Friday, July 23, 2010

Debugging m68k in MAME

Mame has again proven to be an invaluable debugging tool on my embedded software project. The problem began to rear its ugly head when I had moved a subroutine from one file to another. However, I found that this subroutine wasn't even being called when I ran the software, which at first glance seems to make no sense at all.

I traced the origin of the exception flow into the code that executes the rs232 ISR. I observed the condition of the 68000 CPU regs in the MAME debugger, and compared the conditions to a build of the software in which I had made no changes to this particular subroutine. I noticed that in the "correctly" executing software, the SR (status flags register) was left with the value 2700 after returning from the ISR to the (OS) interrupt dispatcher. The 2 indicates that the CPU is in supervisor mode, which is what it should be on the 68000 when executing any privileged operation, such as an ISR.

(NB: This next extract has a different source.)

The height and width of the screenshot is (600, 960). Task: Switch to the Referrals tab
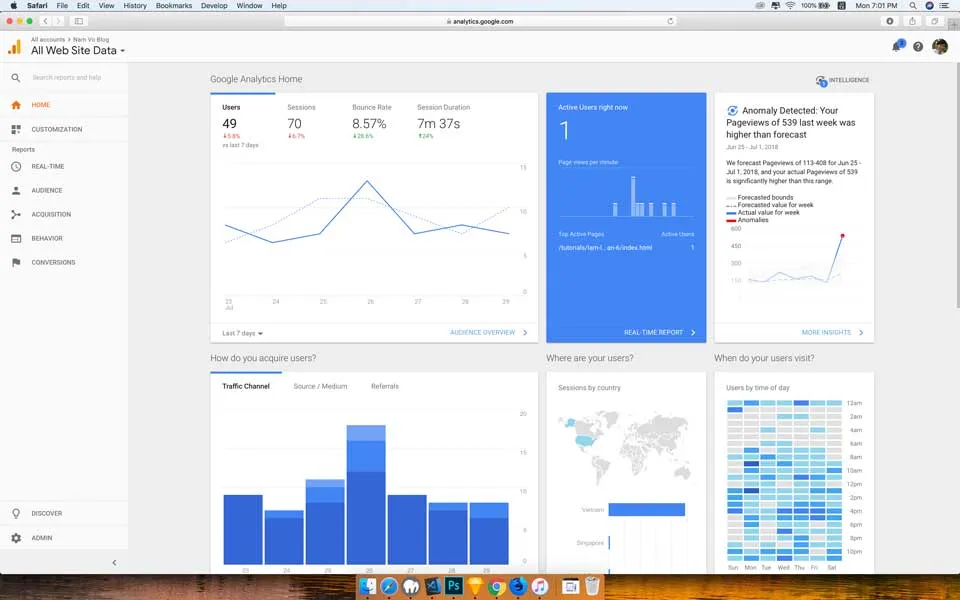pyautogui.click(x=385, y=384)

In the broken software, the 2 was not set after leaving the ISR. Consequently, upon returning from the dispatcher, the SP (A7) is now being incorrectly loaded with 0x3FFFF0 - this address is un-initialized (0), so the return causes the return address of 0 to be popped from the stack. The 68000 detects this as an invalid condition and throws an exception (address 0 is the first entry in the vector table, which is not a vector but rather contains the initial value to be loaded into SP at reset). I didn't notice until later, but the 0x3FFFF0 happens to be the value in USP (user stack pointer register: eventually I would remember that the 68k loads the stack pointer from the USP when not in supervisor mode).

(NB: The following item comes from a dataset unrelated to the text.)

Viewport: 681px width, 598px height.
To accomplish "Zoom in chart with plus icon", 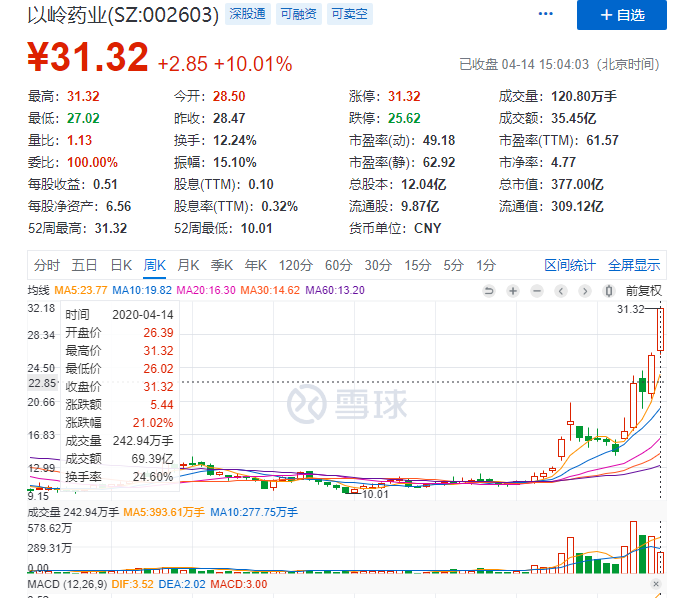I will click(513, 291).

The question now is, why is the SR being clobbered when returning from the ISR? Note that the MAME debugger has no means for source-level debugging: you have to follow along in the ASM listing when using the MAME debugger - a minor inconvenience most of the time. In this case, I finally noticed that the code in question was running into some additional instructions which were not to be found in the listing for the ISR. The code was running these additional instructions and eventually encountering an RTE (return from exception).

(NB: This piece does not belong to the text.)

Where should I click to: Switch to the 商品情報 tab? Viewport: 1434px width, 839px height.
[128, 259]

The RTE returns from the jump or branch, loading the return address from the stack as might be expected. However, RTE also loads the SR, which is probably not what we want. In this case, the SR is being loaded with whatever happens to be in memory at that location. In the working code, the value loaded into SR happened to coincide with the return address that had been stacked. In the working code, that return address just happened to have the 0x2000 bit set, as needed to keep the SR in supervisor mode. In the broken code, I had moved a subroutine around, and the address that it ended up linking to did not allow the 2 to be set.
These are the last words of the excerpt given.